A Lightweight Approach to Succession Planning
You don’t need a big, established company to have a succession plan. In fact, several experienced HR friends have shown me a very easy way to get started.
As in the example below, we simply look at each key leader on the org chart and think about what to do if they disappear… and then rate our readiness with one of these colors:
Green - Backup leader identified (often the #2 person in that group), trained and ready for the bigger role ASAP.
Yellow - Imperfect backup plan ready - e.g., a known consultant or more junior person could take this on as an interim role.
Red - No backup plan. Would have a vacancy and need to start a brand new search, so would surely lose 6-12 months.
Other Suggestions for This Exercise
This should not be time-consuming. Think 60 minutes or less.
Do this with a highly trusted confidante, like a co-founder. It helps to talk these things through aloud, but you want to keep the circle small.
Write down the results, but keep them to yourself and do not share copies. There is no upside to this floating around.
You may wish to share the results with your board, but again, do it live and don't distribute copies.
Refresh this every 3-12 months (more established companies = less often).
While this is aimed at company-level planning, the same concept and approach can work for any group manager.
What To Do With the Results
Of course the point of the exercise is to gradually do something about the weak points we’ve identified…
Green - Make sure we're cultivating that backup person to keep them happy and engaged.
Yellow - Solidify the backup plan to ensure it's real if needed (e.g, if you are counting on a consultant, when’s the last time you talked to them).

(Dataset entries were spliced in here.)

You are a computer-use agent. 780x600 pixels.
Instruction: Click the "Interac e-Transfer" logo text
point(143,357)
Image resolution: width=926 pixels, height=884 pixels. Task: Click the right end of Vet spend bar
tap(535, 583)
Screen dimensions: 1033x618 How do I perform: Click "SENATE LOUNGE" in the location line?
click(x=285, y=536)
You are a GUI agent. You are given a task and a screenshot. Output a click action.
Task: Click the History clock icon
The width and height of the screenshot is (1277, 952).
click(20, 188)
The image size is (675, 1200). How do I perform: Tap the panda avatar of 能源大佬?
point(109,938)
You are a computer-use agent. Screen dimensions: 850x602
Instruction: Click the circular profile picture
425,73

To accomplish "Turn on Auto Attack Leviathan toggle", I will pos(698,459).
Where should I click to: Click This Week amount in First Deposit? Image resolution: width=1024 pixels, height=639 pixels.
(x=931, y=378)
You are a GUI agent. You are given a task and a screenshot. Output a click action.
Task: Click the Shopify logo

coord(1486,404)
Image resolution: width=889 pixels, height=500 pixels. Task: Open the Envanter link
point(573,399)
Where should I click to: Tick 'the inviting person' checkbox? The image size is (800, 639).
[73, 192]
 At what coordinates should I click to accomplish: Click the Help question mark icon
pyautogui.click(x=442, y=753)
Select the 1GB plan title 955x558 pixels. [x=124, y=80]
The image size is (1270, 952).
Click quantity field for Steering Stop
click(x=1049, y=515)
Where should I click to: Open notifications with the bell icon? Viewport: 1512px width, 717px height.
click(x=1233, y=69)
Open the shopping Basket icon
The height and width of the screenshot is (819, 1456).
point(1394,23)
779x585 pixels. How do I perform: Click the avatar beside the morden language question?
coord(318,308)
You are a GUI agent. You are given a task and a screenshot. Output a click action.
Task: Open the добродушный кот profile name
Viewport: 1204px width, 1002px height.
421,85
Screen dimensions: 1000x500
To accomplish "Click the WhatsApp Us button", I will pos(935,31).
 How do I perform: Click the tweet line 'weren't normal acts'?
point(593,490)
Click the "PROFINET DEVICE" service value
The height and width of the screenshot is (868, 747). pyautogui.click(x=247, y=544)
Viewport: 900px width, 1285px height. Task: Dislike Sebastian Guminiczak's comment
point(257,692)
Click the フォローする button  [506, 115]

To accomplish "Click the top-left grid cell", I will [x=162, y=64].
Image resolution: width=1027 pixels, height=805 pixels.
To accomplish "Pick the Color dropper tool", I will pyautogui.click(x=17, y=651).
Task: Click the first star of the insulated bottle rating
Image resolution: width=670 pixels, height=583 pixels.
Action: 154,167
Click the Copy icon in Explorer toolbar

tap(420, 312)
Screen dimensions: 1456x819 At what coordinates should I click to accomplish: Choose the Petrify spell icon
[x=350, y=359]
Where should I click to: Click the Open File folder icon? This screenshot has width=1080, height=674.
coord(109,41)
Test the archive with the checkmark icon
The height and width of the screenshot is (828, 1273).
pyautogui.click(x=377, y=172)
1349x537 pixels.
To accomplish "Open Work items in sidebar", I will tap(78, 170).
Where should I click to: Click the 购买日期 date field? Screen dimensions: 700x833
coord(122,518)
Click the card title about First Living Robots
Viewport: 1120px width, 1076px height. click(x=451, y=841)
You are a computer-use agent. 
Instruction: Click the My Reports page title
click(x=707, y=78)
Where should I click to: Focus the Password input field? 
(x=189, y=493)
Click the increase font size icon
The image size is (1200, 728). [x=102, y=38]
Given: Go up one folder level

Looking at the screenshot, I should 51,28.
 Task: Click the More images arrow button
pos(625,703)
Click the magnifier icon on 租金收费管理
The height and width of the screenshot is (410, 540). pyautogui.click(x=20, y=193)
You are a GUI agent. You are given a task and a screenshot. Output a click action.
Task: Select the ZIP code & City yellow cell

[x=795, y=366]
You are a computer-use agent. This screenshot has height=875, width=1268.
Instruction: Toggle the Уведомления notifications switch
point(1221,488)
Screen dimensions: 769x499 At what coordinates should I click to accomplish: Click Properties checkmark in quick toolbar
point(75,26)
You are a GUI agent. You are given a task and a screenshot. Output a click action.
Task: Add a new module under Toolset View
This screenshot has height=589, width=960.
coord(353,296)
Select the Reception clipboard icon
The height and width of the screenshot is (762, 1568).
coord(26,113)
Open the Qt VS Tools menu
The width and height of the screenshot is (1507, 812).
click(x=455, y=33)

Red - Work on getting a backup plan! In the meantime, try to keep a very open line of communication with this person to reduce the risk of surprises.
* Founders Are Different
In most cases I would not bother succession planning for the primary founder/CEO unless there is some known issue or expected departure. Founder-led startups are a lot like family businesses. And as with the fictional Roy family, speculating far in advance about who will inherit the throne… does not always bring out the best in people.